そこで、この現象を利用して、人工的に卵膜を破って陣痛を起こすことで、分娩を進行させてしまおう、ということが始まりました。

これが人工破膜です。

分娩に長い時間をかけたくない場合や、すぐに赤ちゃんを分娩にしなければいけないとき、などによく行います。

しかし、やはりある意味不自然なことをするわけですから、この人工破膜という医療行為にはリスクを伴います。ですので、日本のガイドラインには、人工破膜について、

人工破膜は、分娩時間短縮効果を期待されて長年伝統的に行われてきたが、その評価は一定していない

産婦人科診療ガイドライン 産科編2020 p .203

としています。人工破膜には理論上、臍帯脱出や感染率上昇の危険があるため、しっかり赤ちゃんの頭が下がっているのを確認してから行うように、としています。

今回は、そんな人工破膜の有効性をみた研究で、無作為割付した研究だけを集めて分析してみました、という内容です。

主要評価項目は、帝王切開率です。二次的評価項目は、分娩にかかった時間、24時間以内の経膣分娩数、赤ちゃんの状態(アプガースコア、感染、羊水混濁、蘇生の有無、NICUへの入院など)です。

帝王切開率は変わらない

4つの研究から、1273人を対象としてます。すべて満期で頭位の症例です。

みんな、計画分娩症例ですので、分娩誘発する前に頸管熟化という前処置をうけています。前処置の方法は、フォーリーカテーテルかプロスタグランジン膣錠を使用しています。

フォーリーカテーテルというのは、水風船みたいなものです。これを閉じている子宮頸部に挿入し、膨らませることで物理的に頸管を押し広げよう、というものです。なんとも野蛮な行為ですね。。。

4つの研究のうち、3つの研究では、頸管熟化をする前に、早期に人工破膜をするのか、そうでないのかを無作為に割り付けています。1つの研究では、フォーリーカテーテルが抜け落ちた時に、無作為に割り付けています。

早期人工破膜に割り付けられた群は、この頸管熟化処置が終わり次第、速攻で人工破膜しています。

それ以外のコントロール群は、自然に膜が破れて破水するのを待つ症例と、もうちょっとしてから(陣痛がくる、あるいは子宮口が4cm以上開いたら)人工破膜する症例とで構成されています。

年齢、初産の割合、分娩週数、などの背景には両群間で差はありませんでした。

さて結果は、帝王切開になるリスクは、早期に人工破膜する群で197/632、コントロール群で198/641、でリスク比は、1.05(95%CI0.71ー1.56)でした。
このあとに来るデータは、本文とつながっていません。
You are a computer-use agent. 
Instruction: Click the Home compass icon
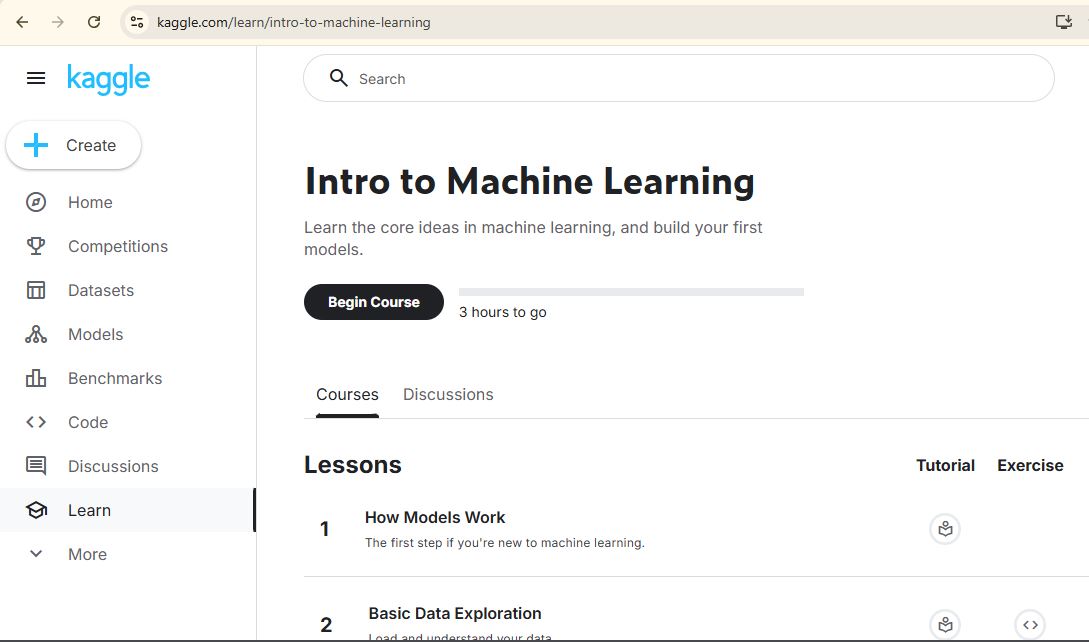tap(36, 202)
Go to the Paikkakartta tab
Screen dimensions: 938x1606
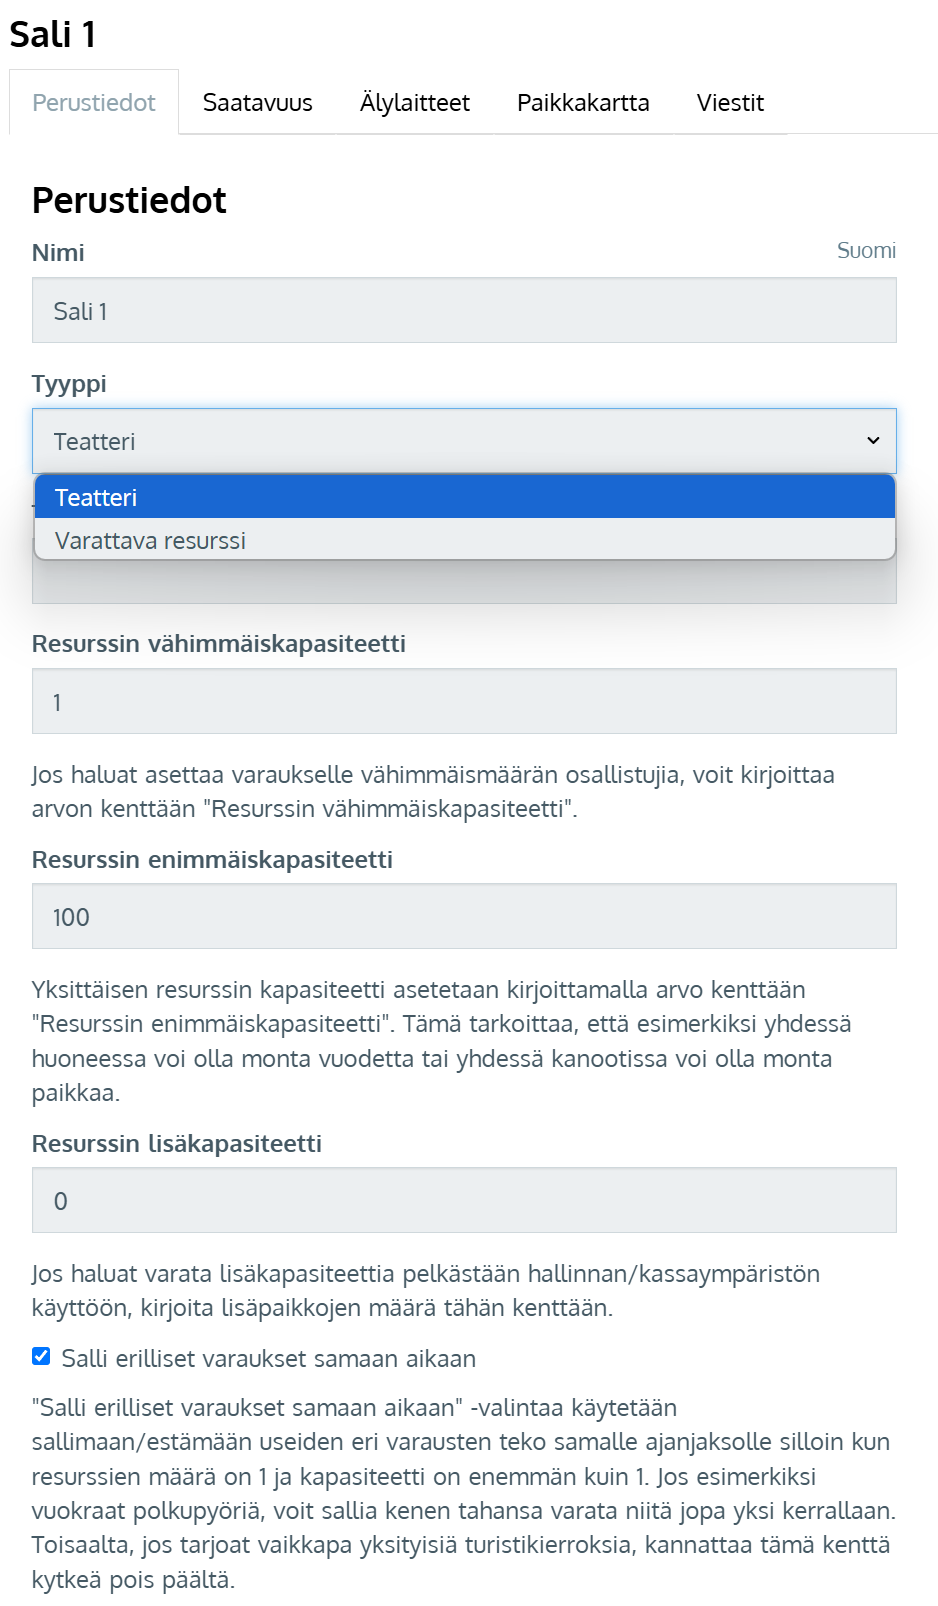point(582,103)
つまり、早期人工破膜した場合の帝王切開リスクは、そうでない場合にくらべて、差がなかった、となります。

つぎに、分娩にかかった時間ですが、早期に人工破膜した群は、そうでない群に比較して、分娩にかかった時間が5時間短かった、とのことでした。

しかし、それ以外の評価項目、24時間以内の経膣分娩数だとか赤ちゃんの状態に関しては差がありませんでした。

著者たちは、早期に人工破膜することは、しっかり頸管熟化が行われていれば帝王切開率をあげることはないし、分娩時間を縮めることができる、と結論しています。
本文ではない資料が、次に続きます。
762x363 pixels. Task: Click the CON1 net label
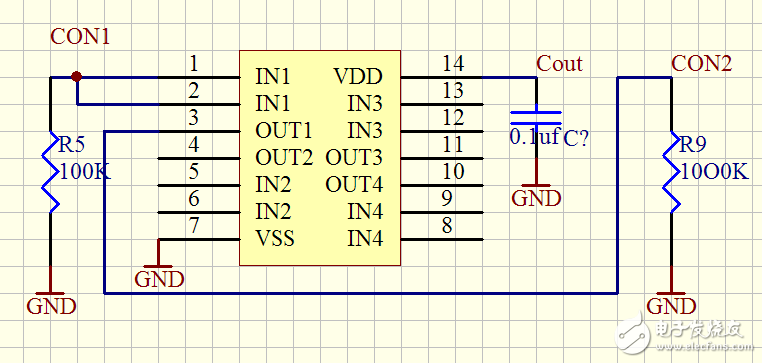click(80, 37)
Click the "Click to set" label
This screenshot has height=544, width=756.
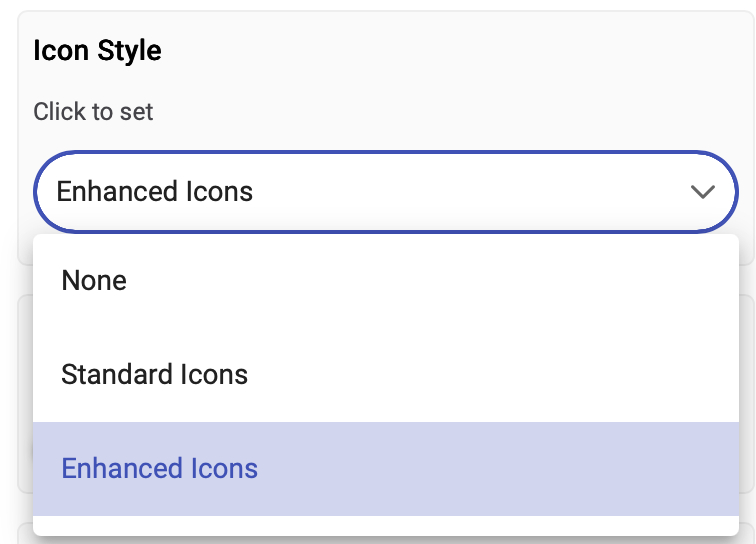click(93, 111)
しかしこの論文、帝王切開率が上がらなかったとしているのですが、この結果から言えるのは、上がるかもしれないし下がるかもしれない、ってことだと思うのですが。。。

それに、帝王切開の適応がよくわかりません。

もしかしたら、破膜したことが原因(臍帯因子)で胎児心拍が悪くなって、帝王切開されているケースが人工破膜組で多かったりして、、、、とか勘繰ってしまいます。

人工破膜で一番心配なのは、臍帯脱出という合併症です。

臍の緒がさきに飛び出てきてしまう、恐ろしい状態ですけれど、この研究ではこの頻度は早期人工破膜でも、コントロール群でも変わらなかったみたいです。

しかし、臍帯脱出の頻度は1%にも満たないので、今回の研究では症例数が少なかったから、差がないだけかもしれません。

分娩時間が短くなったとしても、赤ちゃんの予後がはっきり改善されたわけではないので、果たしてほんとうに人工破膜が効果があるのかどうか、まだまだわからないといったところです。